Deutsche Expertin rät Schweiz von Referenzpreissystem ab
An der Sonder-Academy wird die deutsche Gesundheits- und Krankenkassen-Expertin Cornelia Wanke zum Thema „Medikamenten-Versorgung – Erfahrungen mit Referenzpreisen und anderen wettbewerblichen Massnahmen aus dem Ausland“ referieren. Schon bei früheren Auftritten machte die Expertin wie andere ihrer Kollegen unmissverständlich klar, dass sie Referenzpreise für ein kleines Land wie die Schweiz mit einem komplexen Gesundheitssystem als absolut ungeeignet beurteilt.
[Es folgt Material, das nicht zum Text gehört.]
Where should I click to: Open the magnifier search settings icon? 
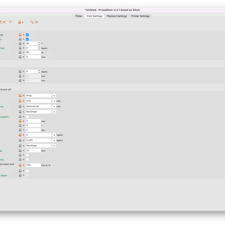[x=32, y=22]
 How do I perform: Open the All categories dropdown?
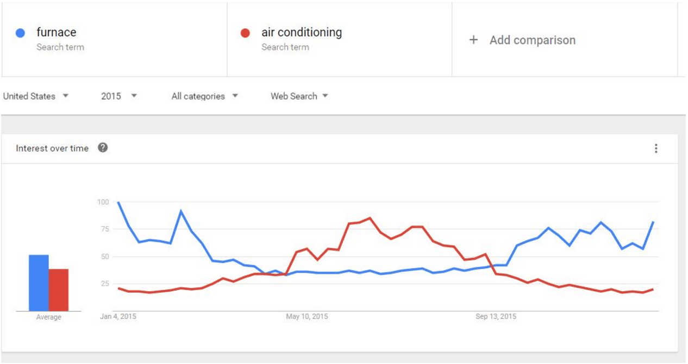tap(205, 96)

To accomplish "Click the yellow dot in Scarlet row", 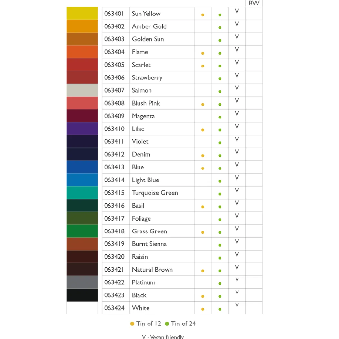I will pyautogui.click(x=203, y=66).
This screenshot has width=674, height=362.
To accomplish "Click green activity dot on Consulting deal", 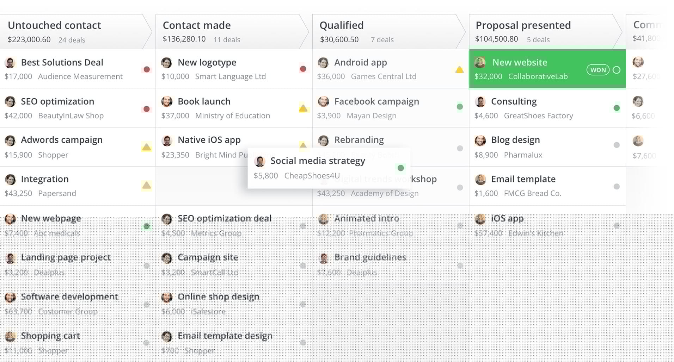I will coord(617,108).
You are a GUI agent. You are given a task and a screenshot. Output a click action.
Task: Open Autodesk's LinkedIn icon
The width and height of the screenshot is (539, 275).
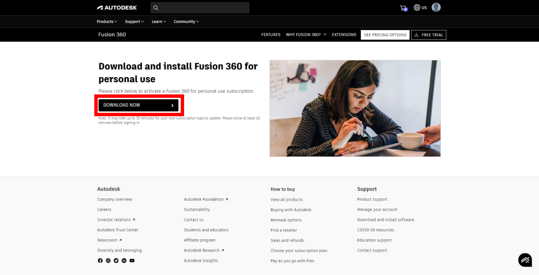point(124,260)
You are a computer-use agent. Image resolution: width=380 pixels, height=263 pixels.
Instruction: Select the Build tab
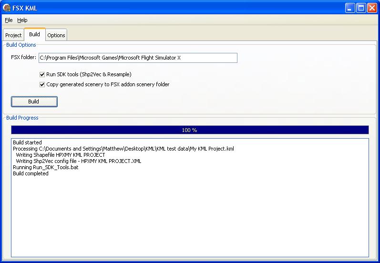tap(34, 35)
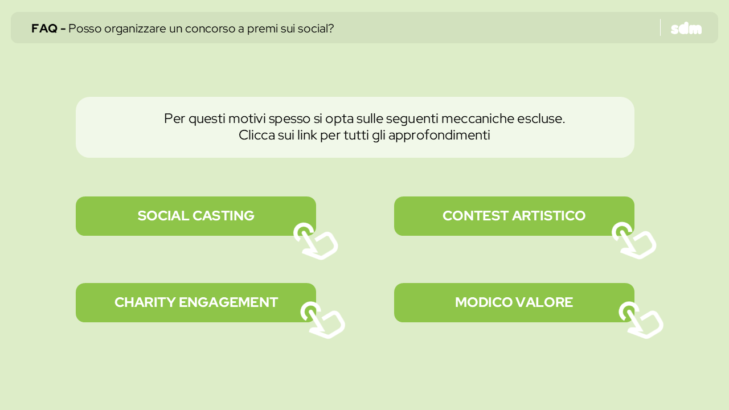Click the hand pointer icon on Contest Artistico
This screenshot has width=729, height=410.
634,241
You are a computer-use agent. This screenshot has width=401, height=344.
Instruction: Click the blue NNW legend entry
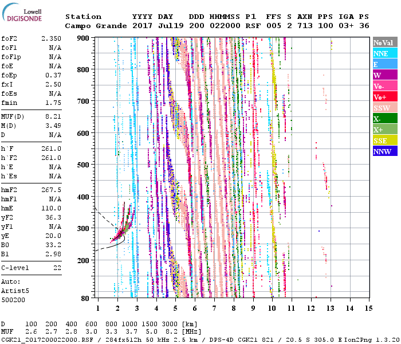click(385, 151)
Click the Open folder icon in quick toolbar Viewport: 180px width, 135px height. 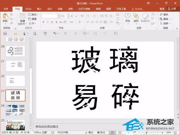[15, 33]
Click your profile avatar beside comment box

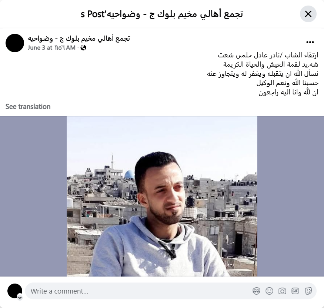15,291
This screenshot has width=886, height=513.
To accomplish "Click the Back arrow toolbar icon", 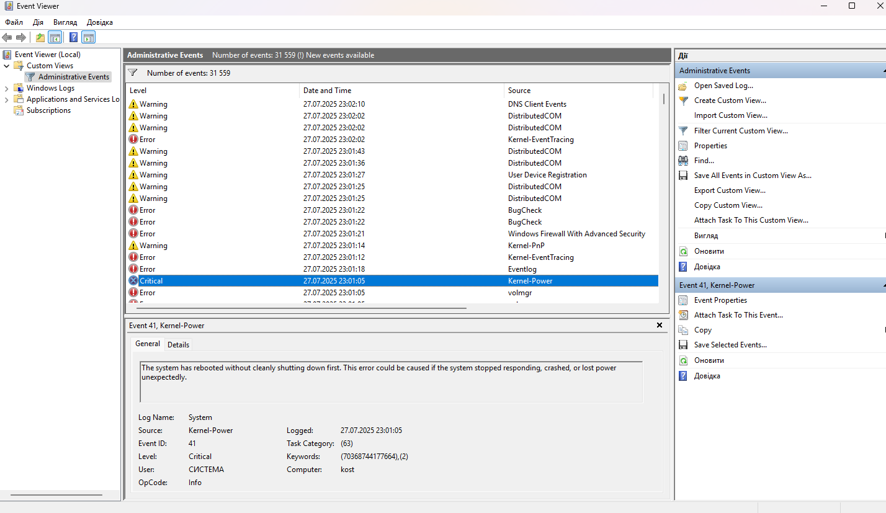I will pos(7,37).
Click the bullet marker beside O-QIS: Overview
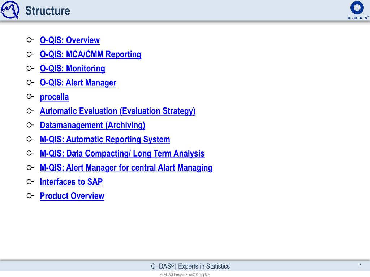Viewport: 370px width, 277px height. coord(30,40)
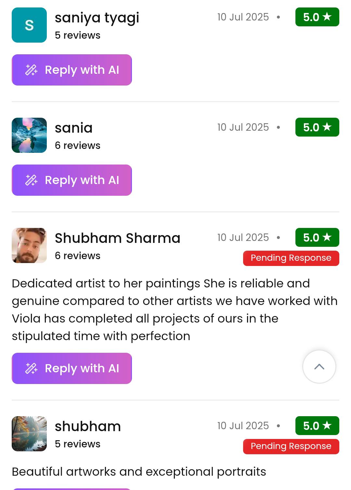Click the magic wand icon in saniya's reply button
This screenshot has width=351, height=490.
pos(31,70)
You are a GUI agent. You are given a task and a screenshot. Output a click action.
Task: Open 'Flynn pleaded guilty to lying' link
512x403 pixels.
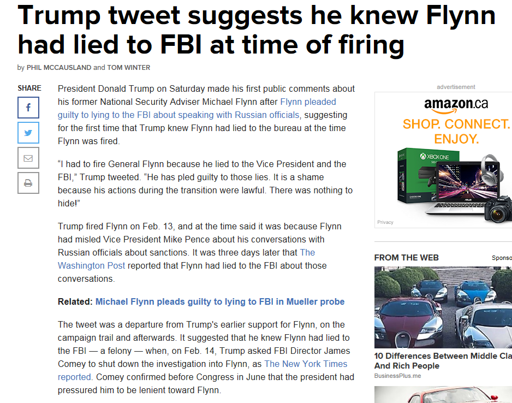point(197,109)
Gegner von Referenzpreisen vereint in Initiative
Im der Ablehnung von Referenzpreisen weiss sich Intergenerika der Unterstützung der zentralen Akteure im Schweizerischen Gesundheitswesen sicher. In 2017 haben sich das die Verbände der Ärzteschaft FMH und Apotheker pharmaSuisse, APA (Ärzte mit Patientenapotheke), scienceindustries, der Wirtschaftsverband Chemie, Pharma, Biotech sowie vips (Vereinigung Pharmafirmen in der Schweiz), die Interessensgemeinschaft Schweizer Pharma KMU, das Bündnis Freiheitliches Gesundheitswesen und Intergenerika zur Initiative „Nein zu Referenzpreisen bei Medikamenten“ zusammengeschlossen, der Anfang dieses Jahres das Schweizerische Patientenforum beitrat. (Intergenerika/mc/ps)
Über Intergenerika
Intergenerika ist die Vereinigung der führenden Generikafirmen in der Schweiz, die ihrerseits über 90% des Generika-Volumens in der Schweiz repräsentieren. Intergenerika fördert die Akzeptanz von Generika durch Aufklärung von Medizinalpersonen, Fachverbänden, Krankenkassen und Patienten und fördert deren Verbreitung als qualitativ mindestens gleichwertige, jedoch preiswertere Arzneimittel. Im Weiteren plant und koordiniert der Verband die Kontakte zu Medien, Behörden und Vereinigungen im Bereiche von Medizinalpersonen und des Gesundheitswesens. Mit allen Massnahmen verfolgt Intergenerika das Ziel einer angemessenen Vertretung von Generika im schweizerischen Arzneimittelmarkt bzw. im schweizerischen Gesundheitswesen.